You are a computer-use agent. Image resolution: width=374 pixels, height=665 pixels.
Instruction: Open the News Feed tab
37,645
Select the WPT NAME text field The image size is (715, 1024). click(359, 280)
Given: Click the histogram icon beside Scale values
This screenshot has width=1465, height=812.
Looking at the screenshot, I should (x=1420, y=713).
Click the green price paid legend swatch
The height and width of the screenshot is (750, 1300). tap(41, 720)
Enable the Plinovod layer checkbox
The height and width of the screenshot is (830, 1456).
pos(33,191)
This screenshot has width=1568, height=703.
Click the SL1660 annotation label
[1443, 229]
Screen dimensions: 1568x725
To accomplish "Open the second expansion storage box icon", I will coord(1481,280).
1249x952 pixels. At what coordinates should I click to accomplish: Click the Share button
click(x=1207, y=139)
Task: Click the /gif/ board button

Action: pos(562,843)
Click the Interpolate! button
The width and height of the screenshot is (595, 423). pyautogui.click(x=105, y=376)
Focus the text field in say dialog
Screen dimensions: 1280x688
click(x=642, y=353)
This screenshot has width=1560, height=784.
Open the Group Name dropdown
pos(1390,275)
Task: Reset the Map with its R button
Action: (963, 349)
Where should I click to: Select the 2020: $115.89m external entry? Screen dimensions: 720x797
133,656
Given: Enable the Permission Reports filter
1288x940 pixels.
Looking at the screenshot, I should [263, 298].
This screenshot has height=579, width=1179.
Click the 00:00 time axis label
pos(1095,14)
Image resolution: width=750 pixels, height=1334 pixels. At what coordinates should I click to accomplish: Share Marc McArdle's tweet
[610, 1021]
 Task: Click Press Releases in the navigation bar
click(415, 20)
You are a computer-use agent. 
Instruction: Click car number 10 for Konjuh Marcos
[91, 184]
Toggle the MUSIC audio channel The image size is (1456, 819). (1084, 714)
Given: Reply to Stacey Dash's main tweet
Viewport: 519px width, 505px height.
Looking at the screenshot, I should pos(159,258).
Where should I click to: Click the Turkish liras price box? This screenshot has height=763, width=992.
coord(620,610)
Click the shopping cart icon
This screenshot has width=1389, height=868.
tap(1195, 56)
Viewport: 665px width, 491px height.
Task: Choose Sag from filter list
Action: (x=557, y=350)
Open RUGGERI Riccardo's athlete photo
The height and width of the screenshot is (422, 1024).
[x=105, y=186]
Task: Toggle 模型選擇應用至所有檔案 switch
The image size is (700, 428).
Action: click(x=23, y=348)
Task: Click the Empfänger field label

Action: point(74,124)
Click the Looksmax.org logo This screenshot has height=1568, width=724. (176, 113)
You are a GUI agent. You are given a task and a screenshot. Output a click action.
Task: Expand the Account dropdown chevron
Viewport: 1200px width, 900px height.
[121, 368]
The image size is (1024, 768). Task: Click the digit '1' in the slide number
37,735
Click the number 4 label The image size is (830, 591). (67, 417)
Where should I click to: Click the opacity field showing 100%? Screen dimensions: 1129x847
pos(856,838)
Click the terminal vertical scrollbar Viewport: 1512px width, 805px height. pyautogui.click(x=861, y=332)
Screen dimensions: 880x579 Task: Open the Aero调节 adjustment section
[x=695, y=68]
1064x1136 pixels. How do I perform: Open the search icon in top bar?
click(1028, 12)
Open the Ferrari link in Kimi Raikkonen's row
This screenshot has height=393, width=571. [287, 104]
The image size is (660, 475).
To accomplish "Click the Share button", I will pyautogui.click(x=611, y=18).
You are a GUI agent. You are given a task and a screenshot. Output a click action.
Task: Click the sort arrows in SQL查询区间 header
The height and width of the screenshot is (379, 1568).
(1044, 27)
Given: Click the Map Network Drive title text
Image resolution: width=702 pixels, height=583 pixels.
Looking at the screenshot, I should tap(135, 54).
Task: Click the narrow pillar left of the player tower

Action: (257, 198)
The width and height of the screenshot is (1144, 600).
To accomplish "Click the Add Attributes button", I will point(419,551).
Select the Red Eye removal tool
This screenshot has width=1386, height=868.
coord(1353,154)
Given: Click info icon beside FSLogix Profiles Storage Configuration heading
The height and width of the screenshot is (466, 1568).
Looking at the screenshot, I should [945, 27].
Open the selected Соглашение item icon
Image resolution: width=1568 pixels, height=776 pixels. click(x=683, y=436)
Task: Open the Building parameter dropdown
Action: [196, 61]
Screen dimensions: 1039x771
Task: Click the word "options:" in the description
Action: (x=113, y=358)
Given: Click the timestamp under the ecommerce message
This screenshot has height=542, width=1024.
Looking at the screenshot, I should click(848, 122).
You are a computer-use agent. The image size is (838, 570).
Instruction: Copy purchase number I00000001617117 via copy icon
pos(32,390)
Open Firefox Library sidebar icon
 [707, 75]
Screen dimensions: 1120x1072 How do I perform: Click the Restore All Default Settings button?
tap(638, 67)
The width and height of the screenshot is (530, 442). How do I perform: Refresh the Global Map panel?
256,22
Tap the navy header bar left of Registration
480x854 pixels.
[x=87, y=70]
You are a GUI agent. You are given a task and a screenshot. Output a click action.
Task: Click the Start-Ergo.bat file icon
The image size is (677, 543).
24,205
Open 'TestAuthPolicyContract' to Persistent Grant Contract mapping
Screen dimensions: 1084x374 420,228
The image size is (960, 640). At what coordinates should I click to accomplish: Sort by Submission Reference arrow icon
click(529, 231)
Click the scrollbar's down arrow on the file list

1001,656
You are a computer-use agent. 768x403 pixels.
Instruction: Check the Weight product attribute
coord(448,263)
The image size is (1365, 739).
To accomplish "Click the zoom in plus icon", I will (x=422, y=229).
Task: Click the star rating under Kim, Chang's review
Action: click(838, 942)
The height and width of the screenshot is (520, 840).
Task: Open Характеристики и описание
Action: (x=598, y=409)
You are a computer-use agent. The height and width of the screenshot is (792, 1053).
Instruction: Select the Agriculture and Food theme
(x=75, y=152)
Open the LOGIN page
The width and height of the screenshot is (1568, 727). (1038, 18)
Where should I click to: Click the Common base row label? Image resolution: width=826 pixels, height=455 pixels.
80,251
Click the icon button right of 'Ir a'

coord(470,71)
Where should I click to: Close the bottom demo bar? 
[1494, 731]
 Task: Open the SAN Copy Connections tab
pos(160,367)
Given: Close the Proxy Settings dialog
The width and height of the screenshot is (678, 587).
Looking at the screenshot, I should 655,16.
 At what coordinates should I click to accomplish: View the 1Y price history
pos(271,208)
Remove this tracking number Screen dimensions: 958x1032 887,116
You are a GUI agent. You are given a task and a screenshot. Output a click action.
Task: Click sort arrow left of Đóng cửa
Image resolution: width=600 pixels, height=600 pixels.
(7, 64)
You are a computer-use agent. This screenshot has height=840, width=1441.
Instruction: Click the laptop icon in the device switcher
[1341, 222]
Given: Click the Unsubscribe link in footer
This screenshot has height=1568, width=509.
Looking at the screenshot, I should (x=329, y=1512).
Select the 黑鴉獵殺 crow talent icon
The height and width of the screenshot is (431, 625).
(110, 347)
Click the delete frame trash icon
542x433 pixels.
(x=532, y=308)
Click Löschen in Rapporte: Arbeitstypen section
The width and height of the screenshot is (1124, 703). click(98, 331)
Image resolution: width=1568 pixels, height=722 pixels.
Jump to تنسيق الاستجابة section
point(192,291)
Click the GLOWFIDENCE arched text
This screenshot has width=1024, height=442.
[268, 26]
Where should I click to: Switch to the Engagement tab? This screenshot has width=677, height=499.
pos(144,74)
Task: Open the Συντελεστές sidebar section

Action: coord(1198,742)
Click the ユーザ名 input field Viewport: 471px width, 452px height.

= = = =

The complete listing, unchanged, is the expected answer.

You are a computer-use agent. Image resolution: width=374 pixels, height=665 pixels.
Instruction: Open the News Feed tab
37,645
Select the WPT NAME text field The image size is (715, 1024). click(359, 280)
Given: Click the histogram icon beside Scale values
This screenshot has width=1465, height=812.
Looking at the screenshot, I should (x=1420, y=713).
Click the green price paid legend swatch
The height and width of the screenshot is (750, 1300). tap(41, 720)
Enable the Plinovod layer checkbox
The height and width of the screenshot is (830, 1456).
pos(33,191)
This screenshot has width=1568, height=703.
Click the SL1660 annotation label
[1443, 229]
Screen dimensions: 1568x725
To accomplish "Open the second expansion storage box icon", I will coord(1481,280).
1249x952 pixels. At what coordinates should I click to accomplish: Click the Share button
click(x=1207, y=139)
Task: Click the /gif/ board button

Action: pos(562,843)
Click the Interpolate! button
The width and height of the screenshot is (595, 423). pyautogui.click(x=105, y=376)
Focus the text field in say dialog
Screen dimensions: 1280x688
click(x=642, y=353)
This screenshot has width=1560, height=784.
Open the Group Name dropdown
pos(1390,275)
Task: Reset the Map with its R button
Action: (963, 349)
Where should I click to: Select the 2020: $115.89m external entry? Screen dimensions: 720x797
133,656
Given: Enable the Permission Reports filter
1288x940 pixels.
Looking at the screenshot, I should [263, 298].
This screenshot has height=579, width=1179.
Click the 00:00 time axis label
pos(1095,14)
Image resolution: width=750 pixels, height=1334 pixels. At what coordinates should I click to accomplish: Share Marc McArdle's tweet
[610, 1021]
 Task: Click Press Releases in the navigation bar
click(415, 20)
You are a computer-use agent. 
Instruction: Click car number 10 for Konjuh Marcos
[91, 184]
Toggle the MUSIC audio channel The image size is (1456, 819). (1084, 714)
Given: Reply to Stacey Dash's main tweet
Viewport: 519px width, 505px height.
Looking at the screenshot, I should pos(159,258).
Where should I click to: Click the Turkish liras price box? This screenshot has height=763, width=992.
coord(620,610)
Click the shopping cart icon
This screenshot has width=1389, height=868.
tap(1195, 56)
Viewport: 665px width, 491px height.
Task: Choose Sag from filter list
Action: (x=557, y=350)
Open RUGGERI Riccardo's athlete photo
The height and width of the screenshot is (422, 1024).
[x=105, y=186]
Task: Toggle 模型選擇應用至所有檔案 switch
The image size is (700, 428).
Action: click(x=23, y=348)
Task: Click the Empfänger field label

Action: point(74,124)
Click the Looksmax.org logo This screenshot has height=1568, width=724. (176, 113)
You are a GUI agent. You are given a task and a screenshot. Output a click action.
Task: Expand the Account dropdown chevron
Viewport: 1200px width, 900px height.
[121, 368]
The image size is (1024, 768). Task: Click the digit '1' in the slide number
37,735
Click the number 4 label The image size is (830, 591). (67, 417)
Where should I click to: Click the opacity field showing 100%? Screen dimensions: 1129x847
pos(856,838)
Click the terminal vertical scrollbar Viewport: 1512px width, 805px height. pyautogui.click(x=861, y=332)
Screen dimensions: 880x579 Task: Open the Aero调节 adjustment section
[x=695, y=68]
1064x1136 pixels. How do I perform: Open the search icon in top bar?
click(1028, 12)
Open the Ferrari link in Kimi Raikkonen's row
This screenshot has height=393, width=571. [287, 104]
The image size is (660, 475).
To accomplish "Click the Share button", I will pyautogui.click(x=611, y=18).
You are a GUI agent. You are given a task and a screenshot. Output a click action.
Task: Click the sort arrows in SQL查询区间 header
The height and width of the screenshot is (379, 1568).
(1044, 27)
Given: Click the Map Network Drive title text
Image resolution: width=702 pixels, height=583 pixels.
Looking at the screenshot, I should tap(135, 54).
Task: Click the narrow pillar left of the player tower

Action: (257, 198)
The width and height of the screenshot is (1144, 600).
To accomplish "Click the Add Attributes button", I will point(419,551).
Select the Red Eye removal tool
This screenshot has width=1386, height=868.
coord(1353,154)
Given: Click info icon beside FSLogix Profiles Storage Configuration heading
The height and width of the screenshot is (466, 1568).
Looking at the screenshot, I should [945, 27].
Open the selected Соглашение item icon
Image resolution: width=1568 pixels, height=776 pixels. click(x=683, y=436)
Task: Open the Building parameter dropdown
Action: [196, 61]
Screen dimensions: 1039x771
Task: Click the word "options:" in the description
Action: (x=113, y=358)
Given: Click the timestamp under the ecommerce message
This screenshot has height=542, width=1024.
Looking at the screenshot, I should click(848, 122).
You are a computer-use agent. The image size is (838, 570).
Instruction: Copy purchase number I00000001617117 via copy icon
pos(32,390)
Open Firefox Library sidebar icon
 [707, 75]
Screen dimensions: 1120x1072 How do I perform: Click the Restore All Default Settings button?
tap(638, 67)
The width and height of the screenshot is (530, 442). How do I perform: Refresh the Global Map panel?
256,22
Tap the navy header bar left of Registration
480x854 pixels.
[x=87, y=70]
You are a GUI agent. You are given a task and a screenshot. Output a click action.
Task: Click the Start-Ergo.bat file icon
The image size is (677, 543).
24,205
Open 'TestAuthPolicyContract' to Persistent Grant Contract mapping
Screen dimensions: 1084x374 420,228
The image size is (960, 640). At what coordinates should I click to accomplish: Sort by Submission Reference arrow icon
click(529, 231)
Click the scrollbar's down arrow on the file list

1001,656
You are a computer-use agent. 768x403 pixels.
Instruction: Check the Weight product attribute
coord(448,263)
The image size is (1365, 739).
To accomplish "Click the zoom in plus icon", I will (x=422, y=229).
Task: Click the star rating under Kim, Chang's review
Action: click(838, 942)
The height and width of the screenshot is (520, 840).
Task: Open Характеристики и описание
Action: (x=598, y=409)
You are a computer-use agent. The height and width of the screenshot is (792, 1053).
Instruction: Select the Agriculture and Food theme
(x=75, y=152)
Open the LOGIN page
The width and height of the screenshot is (1568, 727). (1038, 18)
Where should I click to: Click the Common base row label? Image resolution: width=826 pixels, height=455 pixels.
80,251
Click the icon button right of 'Ir a'

coord(470,71)
Where should I click to: Close the bottom demo bar? 
[1494, 731]
 Task: Open the SAN Copy Connections tab
pos(160,367)
Given: Close the Proxy Settings dialog
The width and height of the screenshot is (678, 587).
Looking at the screenshot, I should 655,16.
 At what coordinates should I click to accomplish: View the 1Y price history
pos(271,208)
Remove this tracking number Screen dimensions: 958x1032 887,116
You are a GUI agent. You are given a task and a screenshot. Output a click action.
Task: Click sort arrow left of Đóng cửa
Image resolution: width=600 pixels, height=600 pixels.
(7, 64)
You are a computer-use agent. This screenshot has height=840, width=1441.
Instruction: Click the laptop icon in the device switcher
[1341, 222]
Given: Click the Unsubscribe link in footer
This screenshot has height=1568, width=509.
Looking at the screenshot, I should (x=329, y=1512).
Select the 黑鴉獵殺 crow talent icon
The height and width of the screenshot is (431, 625).
(110, 347)
Click the delete frame trash icon
542x433 pixels.
(x=532, y=308)
Click Löschen in Rapporte: Arbeitstypen section
The width and height of the screenshot is (1124, 703). click(98, 331)
Image resolution: width=1568 pixels, height=722 pixels.
Jump to تنسيق الاستجابة section
point(192,291)
Click the GLOWFIDENCE arched text
This screenshot has width=1024, height=442.
[268, 26]
Where should I click to: Switch to the Engagement tab? This screenshot has width=677, height=499.
pos(144,74)
Task: Open the Συντελεστές sidebar section

Action: coord(1198,742)
Click the ユーザ名 input field Viewport: 471px width, 452px height.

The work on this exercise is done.